Passo falls under a category of combinatorial game with perfect information. This type of game is often where computer can surpass human. Probably the most famous example is the Google DeepMind AlphaGo, where the trained model was able to score 4-1 victories against the legendary Korean Go player - Lee Sedol. AlphaGo is the successor of the (simplified) AlphaZero model used in this project. In essence AlphaZero combines deep neural network and Monte Carlo Tree Search to predict the best move given a game state.

This project is similar in spirit with the AlphaMiniBoop project by Kiwimaru. In that project, Kiwimaru developed and trained the AlphaZero model to play another abstract combinatorial game called “Gekitai”. A BGG post about the project can be found here and the github repo can be found here. Note that the github repo also contains Gekitai’s successor game called “Boop”. If you are a fan of abstract games and cats, you should definitely check this game out. For my project, I am using the same AlphaZero framework that Kiwimaru used and I only need to implement the game/board logic. This mainly involves implementing Board and Game classes.

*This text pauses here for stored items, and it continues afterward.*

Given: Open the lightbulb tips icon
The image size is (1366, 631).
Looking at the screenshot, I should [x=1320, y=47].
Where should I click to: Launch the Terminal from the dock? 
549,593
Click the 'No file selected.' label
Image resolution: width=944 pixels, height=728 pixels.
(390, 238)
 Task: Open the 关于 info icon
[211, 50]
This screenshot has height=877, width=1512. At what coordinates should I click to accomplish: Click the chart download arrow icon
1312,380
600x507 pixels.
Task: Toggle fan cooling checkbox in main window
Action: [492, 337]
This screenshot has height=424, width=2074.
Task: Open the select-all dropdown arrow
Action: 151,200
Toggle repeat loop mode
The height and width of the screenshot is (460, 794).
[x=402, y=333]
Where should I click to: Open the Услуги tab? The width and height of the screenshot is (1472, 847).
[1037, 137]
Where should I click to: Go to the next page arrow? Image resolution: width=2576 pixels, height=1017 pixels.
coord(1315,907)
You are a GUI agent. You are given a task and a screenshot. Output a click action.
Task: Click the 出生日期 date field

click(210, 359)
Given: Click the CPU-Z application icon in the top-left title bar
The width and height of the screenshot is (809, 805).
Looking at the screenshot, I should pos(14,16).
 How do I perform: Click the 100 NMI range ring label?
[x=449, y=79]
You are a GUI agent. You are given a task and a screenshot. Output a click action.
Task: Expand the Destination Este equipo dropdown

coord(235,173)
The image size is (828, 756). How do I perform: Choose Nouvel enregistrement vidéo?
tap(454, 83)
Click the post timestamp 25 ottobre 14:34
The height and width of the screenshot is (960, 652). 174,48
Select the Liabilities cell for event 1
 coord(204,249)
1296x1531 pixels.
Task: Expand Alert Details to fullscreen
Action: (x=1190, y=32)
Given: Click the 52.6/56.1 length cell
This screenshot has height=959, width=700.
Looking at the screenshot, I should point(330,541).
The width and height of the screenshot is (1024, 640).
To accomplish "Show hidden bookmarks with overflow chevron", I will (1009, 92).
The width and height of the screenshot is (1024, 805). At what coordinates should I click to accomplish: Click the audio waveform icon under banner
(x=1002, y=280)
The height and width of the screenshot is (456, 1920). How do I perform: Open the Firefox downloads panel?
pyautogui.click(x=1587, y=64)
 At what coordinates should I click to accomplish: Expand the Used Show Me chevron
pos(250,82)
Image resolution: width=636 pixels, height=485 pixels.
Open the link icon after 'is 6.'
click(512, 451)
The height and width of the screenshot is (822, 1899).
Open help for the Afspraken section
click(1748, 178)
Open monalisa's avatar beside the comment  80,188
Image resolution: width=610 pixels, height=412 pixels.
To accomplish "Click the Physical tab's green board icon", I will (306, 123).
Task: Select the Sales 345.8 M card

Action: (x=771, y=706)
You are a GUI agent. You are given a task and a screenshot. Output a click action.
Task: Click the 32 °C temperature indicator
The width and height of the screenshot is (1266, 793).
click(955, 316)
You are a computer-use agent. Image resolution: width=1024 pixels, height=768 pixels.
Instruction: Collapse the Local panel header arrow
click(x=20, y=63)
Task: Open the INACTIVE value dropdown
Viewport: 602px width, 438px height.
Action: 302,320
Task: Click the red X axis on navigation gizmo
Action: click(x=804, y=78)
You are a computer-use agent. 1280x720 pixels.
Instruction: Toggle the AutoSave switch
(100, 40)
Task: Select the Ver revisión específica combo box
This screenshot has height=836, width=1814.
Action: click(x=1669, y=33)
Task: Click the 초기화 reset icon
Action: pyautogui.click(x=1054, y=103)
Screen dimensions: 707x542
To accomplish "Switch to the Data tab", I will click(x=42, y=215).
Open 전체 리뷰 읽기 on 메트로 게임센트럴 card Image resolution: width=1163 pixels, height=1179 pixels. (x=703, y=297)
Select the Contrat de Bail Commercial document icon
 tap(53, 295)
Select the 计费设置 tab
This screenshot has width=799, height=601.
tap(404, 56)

The Board class includes these important functions: get_valid_moves, move_piece, get_win_state. These functions are relatively easy to implement, the tricky thing is to make sure the behaviors are correct especially related to isolated tiles and trapped pieces. To help me verify the correct behaviors I did end up writing test cases for each functions. This verification step is important to prevent training the model with bad data. Additionaly the tests will help me make sure nothing breaks if in the future I plan to improve the code. I should probably profile the code as well to see where the bottlenecks are.

On the other hand, the Game class implement the GameState interface needed by the training process, specifically: valid_moves, play_action, win_state, and observation. valid_moves and win_state utilize some functions defined previously in the Board class and then format the results to be compatible with the interface. observation returns a 10-channel tensor for the neural network. The channels are broken down as follow: 3 channels each for the player piece on the stacks (2x3=6 in total), 1 channel for stack height normalized, 1 channel for top piece owner, 1 channel for player turn, and 1 channel for tile existence.

Once the Board and Game classes are ready, the training process is as simple as running the train.py script. In the train.py we need to import the game module and specify some training parameters. The training process then generates .pkl files that can later be loaded for best move prediction.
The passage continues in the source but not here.